### Task instructions
Retype the items character for character, starting at the line that contains "The width and height of the screenshot is (1280, 871)." and ending at the line that contains "Action: coord(260,241)".
**** Exercise inputs ****
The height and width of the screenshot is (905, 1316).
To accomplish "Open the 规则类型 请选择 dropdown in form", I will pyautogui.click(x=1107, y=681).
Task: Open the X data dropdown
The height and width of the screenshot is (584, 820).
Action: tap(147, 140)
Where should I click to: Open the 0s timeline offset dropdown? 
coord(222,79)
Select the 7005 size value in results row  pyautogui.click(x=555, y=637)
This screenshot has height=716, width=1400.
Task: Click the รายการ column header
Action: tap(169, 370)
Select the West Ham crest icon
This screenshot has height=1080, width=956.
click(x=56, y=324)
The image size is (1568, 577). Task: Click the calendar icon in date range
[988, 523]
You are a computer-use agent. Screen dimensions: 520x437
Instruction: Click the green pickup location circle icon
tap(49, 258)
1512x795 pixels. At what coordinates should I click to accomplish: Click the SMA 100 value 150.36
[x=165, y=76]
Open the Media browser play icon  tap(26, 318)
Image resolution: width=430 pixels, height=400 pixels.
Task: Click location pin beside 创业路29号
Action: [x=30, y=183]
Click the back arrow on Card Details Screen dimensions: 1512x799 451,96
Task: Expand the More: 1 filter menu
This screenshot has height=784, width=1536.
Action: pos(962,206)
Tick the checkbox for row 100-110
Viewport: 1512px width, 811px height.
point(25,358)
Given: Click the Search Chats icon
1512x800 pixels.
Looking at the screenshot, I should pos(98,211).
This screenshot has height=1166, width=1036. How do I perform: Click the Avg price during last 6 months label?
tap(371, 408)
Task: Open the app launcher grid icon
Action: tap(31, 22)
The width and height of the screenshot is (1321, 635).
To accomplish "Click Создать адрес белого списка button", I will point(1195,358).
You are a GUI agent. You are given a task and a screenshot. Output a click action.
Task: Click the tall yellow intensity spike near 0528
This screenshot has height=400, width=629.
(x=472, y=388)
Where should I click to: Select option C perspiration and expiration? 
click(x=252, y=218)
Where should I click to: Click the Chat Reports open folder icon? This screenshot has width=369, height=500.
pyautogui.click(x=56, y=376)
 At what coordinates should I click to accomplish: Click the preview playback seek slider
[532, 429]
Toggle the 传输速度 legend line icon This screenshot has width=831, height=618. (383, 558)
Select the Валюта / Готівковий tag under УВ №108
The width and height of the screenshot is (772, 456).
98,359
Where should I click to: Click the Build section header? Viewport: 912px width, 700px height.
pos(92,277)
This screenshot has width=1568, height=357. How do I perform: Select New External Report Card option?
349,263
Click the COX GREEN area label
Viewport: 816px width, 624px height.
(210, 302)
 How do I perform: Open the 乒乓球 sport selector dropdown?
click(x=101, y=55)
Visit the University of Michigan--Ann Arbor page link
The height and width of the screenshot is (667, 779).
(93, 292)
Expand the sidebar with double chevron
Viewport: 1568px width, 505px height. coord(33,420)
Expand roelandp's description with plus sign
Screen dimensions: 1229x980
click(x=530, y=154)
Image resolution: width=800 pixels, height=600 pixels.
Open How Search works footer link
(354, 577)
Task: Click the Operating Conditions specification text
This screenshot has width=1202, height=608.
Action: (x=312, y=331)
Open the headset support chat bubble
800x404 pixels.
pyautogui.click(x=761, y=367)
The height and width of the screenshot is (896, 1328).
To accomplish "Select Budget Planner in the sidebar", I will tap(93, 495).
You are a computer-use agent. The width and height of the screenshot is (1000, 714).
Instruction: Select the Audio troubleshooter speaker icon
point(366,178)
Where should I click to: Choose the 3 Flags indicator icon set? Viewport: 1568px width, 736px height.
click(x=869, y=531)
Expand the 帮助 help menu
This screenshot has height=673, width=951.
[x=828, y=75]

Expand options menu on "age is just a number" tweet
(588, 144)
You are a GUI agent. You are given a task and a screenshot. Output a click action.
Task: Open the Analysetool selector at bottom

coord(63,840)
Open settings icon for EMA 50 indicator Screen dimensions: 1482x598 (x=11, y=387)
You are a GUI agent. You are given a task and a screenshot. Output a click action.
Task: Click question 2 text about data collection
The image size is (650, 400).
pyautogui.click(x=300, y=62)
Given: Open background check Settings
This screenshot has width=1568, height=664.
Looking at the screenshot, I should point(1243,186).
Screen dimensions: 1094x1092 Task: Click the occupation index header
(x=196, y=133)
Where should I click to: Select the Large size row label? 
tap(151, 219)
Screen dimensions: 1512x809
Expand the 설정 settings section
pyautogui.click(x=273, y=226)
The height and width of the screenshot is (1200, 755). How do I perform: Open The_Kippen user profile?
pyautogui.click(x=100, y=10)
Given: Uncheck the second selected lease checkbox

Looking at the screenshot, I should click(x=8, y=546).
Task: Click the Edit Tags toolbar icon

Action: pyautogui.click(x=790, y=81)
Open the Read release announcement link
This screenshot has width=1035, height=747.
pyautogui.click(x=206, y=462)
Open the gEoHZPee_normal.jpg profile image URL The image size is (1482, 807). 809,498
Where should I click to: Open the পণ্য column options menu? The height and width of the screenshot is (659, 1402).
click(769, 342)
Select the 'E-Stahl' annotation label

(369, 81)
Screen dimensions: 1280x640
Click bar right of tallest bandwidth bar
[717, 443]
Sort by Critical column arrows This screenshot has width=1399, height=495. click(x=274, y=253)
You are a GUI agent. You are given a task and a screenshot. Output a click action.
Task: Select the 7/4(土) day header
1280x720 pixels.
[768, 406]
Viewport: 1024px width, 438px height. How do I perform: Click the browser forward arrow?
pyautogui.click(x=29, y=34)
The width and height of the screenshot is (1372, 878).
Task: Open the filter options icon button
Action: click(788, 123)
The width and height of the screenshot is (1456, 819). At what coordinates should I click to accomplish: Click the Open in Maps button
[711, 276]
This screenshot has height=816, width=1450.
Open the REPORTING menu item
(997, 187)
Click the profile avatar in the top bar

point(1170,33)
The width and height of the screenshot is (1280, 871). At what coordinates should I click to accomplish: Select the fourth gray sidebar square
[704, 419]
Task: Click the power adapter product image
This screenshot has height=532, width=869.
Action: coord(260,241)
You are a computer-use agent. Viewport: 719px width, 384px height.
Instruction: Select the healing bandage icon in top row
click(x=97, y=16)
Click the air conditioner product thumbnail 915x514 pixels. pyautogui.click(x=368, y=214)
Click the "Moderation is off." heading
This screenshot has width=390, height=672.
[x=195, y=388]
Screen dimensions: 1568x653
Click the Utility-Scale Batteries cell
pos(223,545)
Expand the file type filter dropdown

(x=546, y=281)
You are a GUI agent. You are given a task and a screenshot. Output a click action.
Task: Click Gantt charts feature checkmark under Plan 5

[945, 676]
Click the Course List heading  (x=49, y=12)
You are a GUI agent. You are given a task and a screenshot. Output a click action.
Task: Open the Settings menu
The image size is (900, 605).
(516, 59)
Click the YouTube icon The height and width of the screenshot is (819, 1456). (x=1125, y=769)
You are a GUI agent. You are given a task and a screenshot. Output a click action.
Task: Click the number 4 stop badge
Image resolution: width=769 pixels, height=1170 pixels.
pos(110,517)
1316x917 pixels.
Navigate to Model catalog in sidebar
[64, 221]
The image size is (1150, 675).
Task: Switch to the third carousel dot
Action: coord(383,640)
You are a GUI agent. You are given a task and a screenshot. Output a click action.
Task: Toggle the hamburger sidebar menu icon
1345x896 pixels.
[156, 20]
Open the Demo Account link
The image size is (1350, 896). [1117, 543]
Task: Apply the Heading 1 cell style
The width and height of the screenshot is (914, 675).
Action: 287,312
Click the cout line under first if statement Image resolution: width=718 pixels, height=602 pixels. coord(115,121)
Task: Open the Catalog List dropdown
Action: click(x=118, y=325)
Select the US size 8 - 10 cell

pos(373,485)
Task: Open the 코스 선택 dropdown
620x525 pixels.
****
### Worked answer
The width and height of the screenshot is (1280, 871). At what coordinates should I click to accomplish: Select the fourth gray sidebar square
[704, 419]
Task: Click the power adapter product image
This screenshot has height=532, width=869.
Action: coord(260,241)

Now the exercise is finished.